Aim of the exercise
What you return should be the full listing, exactly as given.

Supplied data
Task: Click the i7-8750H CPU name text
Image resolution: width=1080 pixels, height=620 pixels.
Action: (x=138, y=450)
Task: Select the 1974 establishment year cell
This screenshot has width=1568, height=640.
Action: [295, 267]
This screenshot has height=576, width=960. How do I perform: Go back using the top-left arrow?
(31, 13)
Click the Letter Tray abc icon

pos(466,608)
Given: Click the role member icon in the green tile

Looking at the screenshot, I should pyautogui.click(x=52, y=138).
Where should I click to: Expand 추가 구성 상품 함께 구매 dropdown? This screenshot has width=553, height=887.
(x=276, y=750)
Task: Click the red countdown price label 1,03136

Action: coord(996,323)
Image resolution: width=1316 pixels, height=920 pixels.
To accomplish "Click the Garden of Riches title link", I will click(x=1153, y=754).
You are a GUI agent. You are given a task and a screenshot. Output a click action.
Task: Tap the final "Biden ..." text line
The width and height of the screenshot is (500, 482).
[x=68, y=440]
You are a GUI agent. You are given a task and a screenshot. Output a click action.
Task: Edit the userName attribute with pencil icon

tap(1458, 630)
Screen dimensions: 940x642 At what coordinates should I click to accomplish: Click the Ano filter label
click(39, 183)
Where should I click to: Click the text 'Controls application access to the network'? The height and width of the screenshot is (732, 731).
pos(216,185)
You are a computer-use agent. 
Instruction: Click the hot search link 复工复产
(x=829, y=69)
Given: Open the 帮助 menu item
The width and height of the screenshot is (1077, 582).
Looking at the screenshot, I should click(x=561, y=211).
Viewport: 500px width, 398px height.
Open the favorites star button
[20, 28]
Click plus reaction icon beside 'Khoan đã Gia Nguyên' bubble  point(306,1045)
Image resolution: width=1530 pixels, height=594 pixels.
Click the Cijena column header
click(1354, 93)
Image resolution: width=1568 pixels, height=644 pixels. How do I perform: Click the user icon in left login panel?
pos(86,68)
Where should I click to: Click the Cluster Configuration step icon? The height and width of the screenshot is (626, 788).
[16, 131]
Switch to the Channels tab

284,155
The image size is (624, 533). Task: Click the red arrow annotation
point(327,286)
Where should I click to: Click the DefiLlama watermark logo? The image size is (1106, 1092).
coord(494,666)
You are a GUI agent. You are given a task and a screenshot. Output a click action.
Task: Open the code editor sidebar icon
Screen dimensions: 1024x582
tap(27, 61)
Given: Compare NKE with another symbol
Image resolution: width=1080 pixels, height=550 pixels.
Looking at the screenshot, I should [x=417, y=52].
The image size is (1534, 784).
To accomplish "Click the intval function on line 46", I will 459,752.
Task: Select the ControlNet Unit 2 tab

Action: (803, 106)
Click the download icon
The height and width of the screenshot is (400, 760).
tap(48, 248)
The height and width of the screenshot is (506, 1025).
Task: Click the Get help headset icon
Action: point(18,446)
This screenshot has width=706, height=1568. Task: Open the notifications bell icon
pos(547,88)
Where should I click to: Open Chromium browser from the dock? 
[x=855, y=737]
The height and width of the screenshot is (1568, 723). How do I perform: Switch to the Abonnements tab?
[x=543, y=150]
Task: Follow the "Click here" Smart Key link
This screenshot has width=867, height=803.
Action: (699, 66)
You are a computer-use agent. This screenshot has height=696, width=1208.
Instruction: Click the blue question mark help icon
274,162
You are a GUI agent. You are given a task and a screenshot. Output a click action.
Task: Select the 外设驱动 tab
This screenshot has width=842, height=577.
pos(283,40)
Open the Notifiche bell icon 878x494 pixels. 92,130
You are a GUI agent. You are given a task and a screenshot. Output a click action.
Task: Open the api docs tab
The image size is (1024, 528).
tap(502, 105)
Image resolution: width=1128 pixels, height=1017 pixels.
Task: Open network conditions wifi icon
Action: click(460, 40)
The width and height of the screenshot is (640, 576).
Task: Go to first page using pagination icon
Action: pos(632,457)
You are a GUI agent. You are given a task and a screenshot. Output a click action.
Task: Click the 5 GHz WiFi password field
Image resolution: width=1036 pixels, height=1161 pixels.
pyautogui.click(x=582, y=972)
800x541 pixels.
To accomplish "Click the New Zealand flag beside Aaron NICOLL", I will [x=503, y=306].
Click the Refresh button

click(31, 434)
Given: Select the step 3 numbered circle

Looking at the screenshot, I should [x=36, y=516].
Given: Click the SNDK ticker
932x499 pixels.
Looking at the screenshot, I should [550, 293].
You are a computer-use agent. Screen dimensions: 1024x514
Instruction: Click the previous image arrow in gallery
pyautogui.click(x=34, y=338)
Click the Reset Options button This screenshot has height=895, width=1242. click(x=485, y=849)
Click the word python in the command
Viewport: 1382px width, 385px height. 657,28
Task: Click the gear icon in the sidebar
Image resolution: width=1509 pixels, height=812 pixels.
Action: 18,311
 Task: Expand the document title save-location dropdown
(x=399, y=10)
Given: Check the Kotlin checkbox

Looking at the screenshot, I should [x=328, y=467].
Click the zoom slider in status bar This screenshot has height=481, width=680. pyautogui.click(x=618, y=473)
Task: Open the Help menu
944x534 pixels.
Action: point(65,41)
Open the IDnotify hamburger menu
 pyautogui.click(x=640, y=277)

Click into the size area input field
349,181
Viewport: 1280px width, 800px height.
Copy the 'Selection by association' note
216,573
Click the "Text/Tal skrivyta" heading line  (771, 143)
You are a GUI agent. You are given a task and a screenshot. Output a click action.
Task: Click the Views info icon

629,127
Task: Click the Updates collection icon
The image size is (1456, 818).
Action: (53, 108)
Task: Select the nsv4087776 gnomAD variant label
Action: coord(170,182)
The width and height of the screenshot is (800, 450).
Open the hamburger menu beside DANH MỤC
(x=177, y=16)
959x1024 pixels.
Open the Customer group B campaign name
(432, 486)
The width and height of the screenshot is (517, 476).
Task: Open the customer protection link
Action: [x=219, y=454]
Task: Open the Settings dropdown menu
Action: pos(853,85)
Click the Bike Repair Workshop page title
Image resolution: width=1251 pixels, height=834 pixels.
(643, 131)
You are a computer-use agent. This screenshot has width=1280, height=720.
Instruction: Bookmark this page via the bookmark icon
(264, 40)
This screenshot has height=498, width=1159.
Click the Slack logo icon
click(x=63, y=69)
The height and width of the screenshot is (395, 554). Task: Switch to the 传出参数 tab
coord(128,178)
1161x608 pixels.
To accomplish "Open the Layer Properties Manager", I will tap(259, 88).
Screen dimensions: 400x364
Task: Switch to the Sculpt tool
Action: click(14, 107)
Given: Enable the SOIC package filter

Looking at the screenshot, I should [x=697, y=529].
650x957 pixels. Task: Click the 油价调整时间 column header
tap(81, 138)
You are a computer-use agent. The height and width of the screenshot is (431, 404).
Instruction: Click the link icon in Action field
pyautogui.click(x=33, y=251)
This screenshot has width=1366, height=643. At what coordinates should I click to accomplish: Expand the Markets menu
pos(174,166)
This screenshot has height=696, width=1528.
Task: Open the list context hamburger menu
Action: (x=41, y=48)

Written answer
Task: Click the i7-8750H CPU name text
Image resolution: width=1080 pixels, height=620 pixels.
Action: (x=138, y=450)
Task: Select the 1974 establishment year cell
This screenshot has width=1568, height=640.
Action: [295, 267]
This screenshot has height=576, width=960. How do I perform: Go back using the top-left arrow?
(31, 13)
Click the Letter Tray abc icon

pos(466,608)
Given: Click the role member icon in the green tile

Looking at the screenshot, I should pyautogui.click(x=52, y=138).
Where should I click to: Expand 추가 구성 상품 함께 구매 dropdown? This screenshot has width=553, height=887.
(x=276, y=750)
Task: Click the red countdown price label 1,03136

Action: coord(996,323)
Image resolution: width=1316 pixels, height=920 pixels.
To accomplish "Click the Garden of Riches title link", I will click(x=1153, y=754).
You are a GUI agent. You are given a task and a screenshot. Output a click action.
Task: Tap the final "Biden ..." text line
The width and height of the screenshot is (500, 482).
[x=68, y=440]
You are a GUI agent. You are given a task and a screenshot. Output a click action.
Task: Edit the userName attribute with pencil icon

tap(1458, 630)
Screen dimensions: 940x642 At what coordinates should I click to accomplish: Click the Ano filter label
click(39, 183)
Where should I click to: Click the text 'Controls application access to the network'? The height and width of the screenshot is (732, 731).
pos(216,185)
You are a computer-use agent. 
Instruction: Click the hot search link 复工复产
(x=829, y=69)
Given: Open the 帮助 menu item
The width and height of the screenshot is (1077, 582).
Looking at the screenshot, I should click(x=561, y=211).
Viewport: 500px width, 398px height.
Open the favorites star button
[20, 28]
Click plus reaction icon beside 'Khoan đã Gia Nguyên' bubble  point(306,1045)
Image resolution: width=1530 pixels, height=594 pixels.
Click the Cijena column header
click(1354, 93)
Image resolution: width=1568 pixels, height=644 pixels. How do I perform: Click the user icon in left login panel?
pos(86,68)
Where should I click to: Click the Cluster Configuration step icon? The height and width of the screenshot is (626, 788).
[16, 131]
Switch to the Channels tab

284,155
The image size is (624, 533). Task: Click the red arrow annotation
point(327,286)
Where should I click to: Click the DefiLlama watermark logo? The image size is (1106, 1092).
coord(494,666)
You are a GUI agent. You are given a task and a screenshot. Output a click action.
Task: Open the code editor sidebar icon
Screen dimensions: 1024x582
tap(27, 61)
Given: Compare NKE with another symbol
Image resolution: width=1080 pixels, height=550 pixels.
Looking at the screenshot, I should [x=417, y=52].
The image size is (1534, 784).
To accomplish "Click the intval function on line 46", I will 459,752.
Task: Select the ControlNet Unit 2 tab

Action: (803, 106)
Click the download icon
The height and width of the screenshot is (400, 760).
tap(48, 248)
The height and width of the screenshot is (506, 1025).
Task: Click the Get help headset icon
Action: point(18,446)
This screenshot has width=706, height=1568. Task: Open the notifications bell icon
pos(547,88)
Where should I click to: Open Chromium browser from the dock? 
[x=855, y=737]
The height and width of the screenshot is (1568, 723). How do I perform: Switch to the Abonnements tab?
[x=543, y=150]
Task: Follow the "Click here" Smart Key link
This screenshot has width=867, height=803.
Action: (699, 66)
You are a computer-use agent. This screenshot has height=696, width=1208.
Instruction: Click the blue question mark help icon
274,162
You are a GUI agent. You are given a task and a screenshot. Output a click action.
Task: Select the 外设驱动 tab
This screenshot has width=842, height=577.
pos(283,40)
Open the Notifiche bell icon 878x494 pixels. 92,130
You are a GUI agent. You are given a task and a screenshot. Output a click action.
Task: Open the api docs tab
The image size is (1024, 528).
tap(502, 105)
Image resolution: width=1128 pixels, height=1017 pixels.
Task: Open network conditions wifi icon
Action: click(460, 40)
The width and height of the screenshot is (640, 576).
Task: Go to first page using pagination icon
Action: pos(632,457)
You are a GUI agent. You are given a task and a screenshot. Output a click action.
Task: Click the 5 GHz WiFi password field
Image resolution: width=1036 pixels, height=1161 pixels.
pyautogui.click(x=582, y=972)
800x541 pixels.
To accomplish "Click the New Zealand flag beside Aaron NICOLL", I will [x=503, y=306].
Click the Refresh button

click(31, 434)
Given: Select the step 3 numbered circle

Looking at the screenshot, I should [x=36, y=516].
Given: Click the SNDK ticker
932x499 pixels.
Looking at the screenshot, I should [550, 293].
You are a computer-use agent. Screen dimensions: 1024x514
Instruction: Click the previous image arrow in gallery
pyautogui.click(x=34, y=338)
Click the Reset Options button This screenshot has height=895, width=1242. click(x=485, y=849)
Click the word python in the command
Viewport: 1382px width, 385px height. 657,28
Task: Click the gear icon in the sidebar
Image resolution: width=1509 pixels, height=812 pixels.
Action: 18,311
 Task: Expand the document title save-location dropdown
(x=399, y=10)
Given: Check the Kotlin checkbox

Looking at the screenshot, I should [x=328, y=467].
Click the zoom slider in status bar This screenshot has height=481, width=680. pyautogui.click(x=618, y=473)
Task: Open the Help menu
944x534 pixels.
Action: point(65,41)
Open the IDnotify hamburger menu
 pyautogui.click(x=640, y=277)

Click into the size area input field
349,181
Viewport: 1280px width, 800px height.
Copy the 'Selection by association' note
216,573
Click the "Text/Tal skrivyta" heading line  (771, 143)
You are a GUI agent. You are given a task and a screenshot. Output a click action.
Task: Click the Views info icon

629,127
Task: Click the Updates collection icon
The image size is (1456, 818).
Action: (53, 108)
Task: Select the nsv4087776 gnomAD variant label
Action: coord(170,182)
The width and height of the screenshot is (800, 450).
Open the hamburger menu beside DANH MỤC
(x=177, y=16)
959x1024 pixels.
Open the Customer group B campaign name
(432, 486)
The width and height of the screenshot is (517, 476).
Task: Open the customer protection link
Action: [x=219, y=454]
Task: Open the Settings dropdown menu
Action: pos(853,85)
Click the Bike Repair Workshop page title
Image resolution: width=1251 pixels, height=834 pixels.
(643, 131)
You are a computer-use agent. This screenshot has width=1280, height=720.
Instruction: Bookmark this page via the bookmark icon
(264, 40)
This screenshot has height=498, width=1159.
Click the Slack logo icon
click(x=63, y=69)
The height and width of the screenshot is (395, 554). Task: Switch to the 传出参数 tab
coord(128,178)
1161x608 pixels.
To accomplish "Open the Layer Properties Manager", I will tap(259, 88).
Screen dimensions: 400x364
Task: Switch to the Sculpt tool
Action: click(14, 107)
Given: Enable the SOIC package filter

Looking at the screenshot, I should [x=697, y=529].
650x957 pixels. Task: Click the 油价调整时间 column header
tap(81, 138)
You are a computer-use agent. The height and width of the screenshot is (431, 404).
Instruction: Click the link icon in Action field
pyautogui.click(x=33, y=251)
This screenshot has width=1366, height=643. At what coordinates should I click to accomplish: Expand the Markets menu
pos(174,166)
This screenshot has height=696, width=1528.
Task: Open the list context hamburger menu
Action: (x=41, y=48)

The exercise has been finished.